The Princess Diaries 2: Royal Engagement

Theatrical Release: August 11, 2004 / Running Time: 113 Minutes / Rating: G

Director: Garry Marshall

Cast: Anne Hathaway (Mia Thermopolis), Julie Andrews (Queen Clarisse Renaldi), Hector Elizondo (Joe), Heather Matarazzo (Lilly Moscovitz), John Rhys-Davies (Viscount Mabrey), Chris Pine (Nicholas Devereaux), Callum Blue (Andrew Jacoby), Kathleen Marshall (Charlotte Kutaway), Raven (Asana), Caroline Goodall (Mia's Mom Helen), Larry Miller (Paolo), Tom Poston (Lord Palimore), Joel McCrary (Prime Minister Motaz), Kim Thomson (Reporter Elsie), Sean O'Bryan (Mia's Stepfather Patrick), Matthew Walker (Captain Kip Kelly), Spencer Breslin (Prince Jacques), Erik Bragg (Security Guard Lionel)


When Disney released The Princess Diaries in the summer of 2001, audiences approved and the light comedy about a girl who discovers she's royalty grossed over $100 million at the box office. As one of the studio's highest-grossing live action films of recent years and one not based on a true story, it shouldn't be too surprising that a sequel was greenlighted.

And so we get The Princess Diaries 2: Royal Engagment. Though in the real world just three years passed since the first movie, five years have passed in Mia's world, and she has gone from geeky 15-year-old new princess to recent college grad. As such, she is off to her nation, the fictional country of Genovia.

In Genovia, Mia (Anne Hathaway) settles in as queen-to-be. At first, she's immersed into a regal world with impressive living quarters, her own curtsying maids, and an elaborate wardrobe not unlike a personal shopping mall. But while the film devotes a significant amount of time to Mia reveling in the luxuries of her new status, there are more serious matters afoot.

Enter Viscount Mabrey (John Rhys-Davies), the villain of the picture. Mabrey is not about to allow Mia to become queen because he contests, there is an eligible male heir to the throne, his nephew Nicholas (Chris Pine). Citing the nation's archaic code, Parliament decides that Mia will have to be married in just 30 days or else she will forfeit her royal seat to Nicholas.

With the help of her warm grandmother, the elegant Queen Clarisse (Julie Andrews), Mia scatters to find a suitable husband so as not to end her royal bloodline. Mia may no longer be a geeky 15-year-old, but she's still not quite natural as an authority figure, something the film reinforces repeatedly with lots of clumsy jokes. While still adjusting to her unlikely position, Mia must also face the challenges thrown her way by the conniving Mabrey and his shrewd but charming nephew.

***

» **Exercise tasks**:
- 1) From the review of The Princess Diaries 2, copy the passage starting at "In Genovia, Mia" and ending at "serious matters afoot.".
- 2) According to the review of The Princess Diaries 2, how many days does Parliament give Mia to get married?
- 3) Pick up the review of The Princess Diaries 2 after its final sentence and carry it forward.
The lines that come next have no connection to the review of The Princess Diaries 2.

***

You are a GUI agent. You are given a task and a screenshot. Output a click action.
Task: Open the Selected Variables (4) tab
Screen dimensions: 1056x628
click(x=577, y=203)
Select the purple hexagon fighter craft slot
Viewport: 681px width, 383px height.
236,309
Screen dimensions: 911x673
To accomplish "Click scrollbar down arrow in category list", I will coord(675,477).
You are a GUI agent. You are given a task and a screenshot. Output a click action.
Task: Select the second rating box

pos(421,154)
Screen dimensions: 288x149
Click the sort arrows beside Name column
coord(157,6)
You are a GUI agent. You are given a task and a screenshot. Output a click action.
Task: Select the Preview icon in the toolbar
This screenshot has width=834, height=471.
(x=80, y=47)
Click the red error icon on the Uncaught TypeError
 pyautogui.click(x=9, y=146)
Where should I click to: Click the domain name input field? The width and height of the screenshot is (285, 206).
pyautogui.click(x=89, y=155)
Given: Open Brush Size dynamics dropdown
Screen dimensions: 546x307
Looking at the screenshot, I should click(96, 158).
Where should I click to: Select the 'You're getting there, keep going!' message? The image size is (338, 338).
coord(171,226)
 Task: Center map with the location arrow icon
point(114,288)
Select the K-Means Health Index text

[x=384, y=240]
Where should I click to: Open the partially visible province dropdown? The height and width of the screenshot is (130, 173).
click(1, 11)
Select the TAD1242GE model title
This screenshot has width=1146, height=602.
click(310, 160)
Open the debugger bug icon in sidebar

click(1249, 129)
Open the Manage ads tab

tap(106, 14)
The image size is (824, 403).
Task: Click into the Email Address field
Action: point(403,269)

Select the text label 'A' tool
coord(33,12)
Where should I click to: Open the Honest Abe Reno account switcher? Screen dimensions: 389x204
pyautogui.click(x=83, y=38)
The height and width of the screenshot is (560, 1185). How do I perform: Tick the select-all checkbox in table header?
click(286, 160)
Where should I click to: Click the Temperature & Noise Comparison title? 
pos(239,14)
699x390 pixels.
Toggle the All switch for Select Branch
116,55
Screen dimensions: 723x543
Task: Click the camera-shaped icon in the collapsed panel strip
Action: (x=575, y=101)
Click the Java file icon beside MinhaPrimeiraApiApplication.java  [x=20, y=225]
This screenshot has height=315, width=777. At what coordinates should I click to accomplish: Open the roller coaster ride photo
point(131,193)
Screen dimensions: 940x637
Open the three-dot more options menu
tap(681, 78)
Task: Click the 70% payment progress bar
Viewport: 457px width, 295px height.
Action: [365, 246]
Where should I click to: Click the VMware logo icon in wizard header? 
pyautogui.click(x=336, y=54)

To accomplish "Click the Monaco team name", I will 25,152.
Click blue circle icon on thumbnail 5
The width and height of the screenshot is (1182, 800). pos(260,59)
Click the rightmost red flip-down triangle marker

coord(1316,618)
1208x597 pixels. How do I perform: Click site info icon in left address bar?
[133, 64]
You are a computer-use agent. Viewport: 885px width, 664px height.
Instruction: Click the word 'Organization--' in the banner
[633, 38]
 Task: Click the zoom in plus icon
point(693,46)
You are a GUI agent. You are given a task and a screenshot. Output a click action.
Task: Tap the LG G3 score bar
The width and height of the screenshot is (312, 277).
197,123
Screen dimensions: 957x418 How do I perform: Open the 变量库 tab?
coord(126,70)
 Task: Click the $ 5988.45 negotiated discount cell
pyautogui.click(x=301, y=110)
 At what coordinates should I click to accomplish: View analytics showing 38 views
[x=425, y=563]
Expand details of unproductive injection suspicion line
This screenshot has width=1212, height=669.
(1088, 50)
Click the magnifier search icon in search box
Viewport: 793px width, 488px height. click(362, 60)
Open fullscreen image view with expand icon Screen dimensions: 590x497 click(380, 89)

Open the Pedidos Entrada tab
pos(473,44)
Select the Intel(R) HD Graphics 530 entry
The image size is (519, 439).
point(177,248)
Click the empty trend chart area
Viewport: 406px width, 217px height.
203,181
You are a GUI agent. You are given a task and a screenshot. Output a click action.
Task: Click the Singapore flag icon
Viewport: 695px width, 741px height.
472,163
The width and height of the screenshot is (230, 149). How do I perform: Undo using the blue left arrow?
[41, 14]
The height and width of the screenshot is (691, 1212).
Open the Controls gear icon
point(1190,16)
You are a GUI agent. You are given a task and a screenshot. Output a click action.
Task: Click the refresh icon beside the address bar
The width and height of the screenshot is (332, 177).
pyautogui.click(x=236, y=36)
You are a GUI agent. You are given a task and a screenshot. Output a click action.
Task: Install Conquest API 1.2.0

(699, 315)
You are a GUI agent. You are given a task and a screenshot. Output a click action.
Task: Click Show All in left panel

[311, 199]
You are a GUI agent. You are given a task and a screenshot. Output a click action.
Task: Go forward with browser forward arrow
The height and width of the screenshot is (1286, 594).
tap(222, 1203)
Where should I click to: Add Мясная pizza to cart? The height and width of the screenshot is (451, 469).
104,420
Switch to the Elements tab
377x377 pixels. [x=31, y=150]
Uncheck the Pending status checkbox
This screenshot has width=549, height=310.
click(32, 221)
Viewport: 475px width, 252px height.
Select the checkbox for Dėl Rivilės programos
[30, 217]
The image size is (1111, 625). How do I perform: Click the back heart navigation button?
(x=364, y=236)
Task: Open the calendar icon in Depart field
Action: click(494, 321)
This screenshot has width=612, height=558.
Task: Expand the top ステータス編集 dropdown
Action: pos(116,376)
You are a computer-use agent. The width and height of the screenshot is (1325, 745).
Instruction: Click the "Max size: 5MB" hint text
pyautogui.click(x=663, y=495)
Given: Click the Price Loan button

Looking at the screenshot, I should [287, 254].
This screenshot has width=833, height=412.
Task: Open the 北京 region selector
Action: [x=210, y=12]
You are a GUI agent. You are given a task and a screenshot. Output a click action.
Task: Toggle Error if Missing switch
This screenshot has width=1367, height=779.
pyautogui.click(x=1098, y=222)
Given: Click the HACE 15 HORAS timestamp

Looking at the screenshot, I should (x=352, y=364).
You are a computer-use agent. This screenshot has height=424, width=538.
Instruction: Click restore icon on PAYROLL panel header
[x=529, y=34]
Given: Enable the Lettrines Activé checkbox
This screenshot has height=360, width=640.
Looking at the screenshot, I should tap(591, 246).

***

» **Written responses**:
- 1)
In Genovia, Mia (Anne Hathaway) settles in as queen-to-be. At first, she's immersed into a regal world with impressive living quarters, her own curtsying maids, and an elaborate wardrobe not unlike a personal shopping mall. But while the film devotes a significant amount of time to Mia reveling in the luxuries of her new status, there are more serious matters afoot.

- 2) Thirty days, or she forfeits her royal seat to Nicholas.

- 3)
Mia, Clarisse, and Joe travel through a grand Genovia parade. Someone ought to tell John Rhys-Davies that he's in a comedy!

When it begins to look as though things might work out between Mia and the likable British duke Andrew Jacoby (Callum Blue), the film continues to introduce obstacles and complications somewhat reminiscent of the first film. Most predominantly, there plays out a type of love triangle between Mia, Andrew, and Nicholas. The love/hate Mia-Nicholas relationship juggles motives and dominates a good portion of the rather overlong film.

The Queen takes backseat for most of the film, becoming chiefly a maternal advisor to Mia's foreground romance and rise to power. Nonetheless, the film does proceed throughout to figure out just where the Queen stands with her longtime chauffeur and close personal friend Joe (Hector Elizondo).

The Princess Diaries 2 is not quite as bad as it could be, but as with Disney's previous live action sequel The Santa Clause 2, much of the fun was in the revelation and transformation of the first movie. On film, these characters do not feel like they are most suited for further adventures, and this sequel's departure from Meg Cabot's follow-up novels seem uninspired, opting for the marriage requirement plot that we last saw in...The Santa Clause 2.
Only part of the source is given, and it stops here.